[whatwg] Question about document.referrer (and document.URL, document.location.href) when IDN domains are in use

Thu Sep 12 02:56:32 PDT 2013

On Wed, Sep 11, 2013 at 7:21 PM, Ian Hickson <ian at hixie.ch> wrote:
> Surely the consistency of the API matching the input is more important
> than the consistency of the API _not_ matching the input...

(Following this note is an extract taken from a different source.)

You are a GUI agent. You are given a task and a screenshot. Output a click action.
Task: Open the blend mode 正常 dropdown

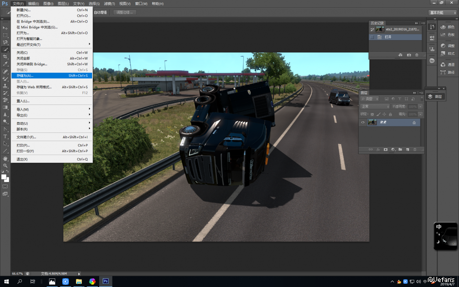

The input will be mangled anyway. E.g. domain label separators are
normalized to ".". And all kinds of other parts of the URL undergo
normalization.

>> It means the entire URL is effectively a byte sequence.
>
> I don't know what you mean here.

No code point is higher than 7F. And given the way HTTP operates on
URLs, and we extract data from data URLs, making it a byte sequence
might not be a such a bad idea...

>> And it's very clear what the DNS lookup will be.
>
> Why do you think people care more about that than about the URL matching
> what they wrote in the markup?

It won't match that anyway.

>> And given that they keep insisting on changing what certain code points
>> map to over in IETF-land (with limited support from browser vendors :/),
>> it seems safer too.
>
> I don't understand what is safer. Surely if the punycoding step keeps
> changing, it's less safe, since it'll mean that the results will change
> without the author expecting it. If we don't punycode in the API, then the
> result will be the same regardless of the punycode step.

It depends on what you do with the result I suppose.

https://groups.google.com/a/chromium.org/forum/?fromgroups=#!topic/blink-dev/fBsVRcEOTWM
seems relevant.

http://url.spec.whatwg.org/ defines ASCII at the moment. The other
reason that is I just remembered is because ToASCII can fail and at
that point we want to return failure for the URL. I suppose we could
run ToASCII and then ToUnicode...

-- 
http://annevankesteren.nl/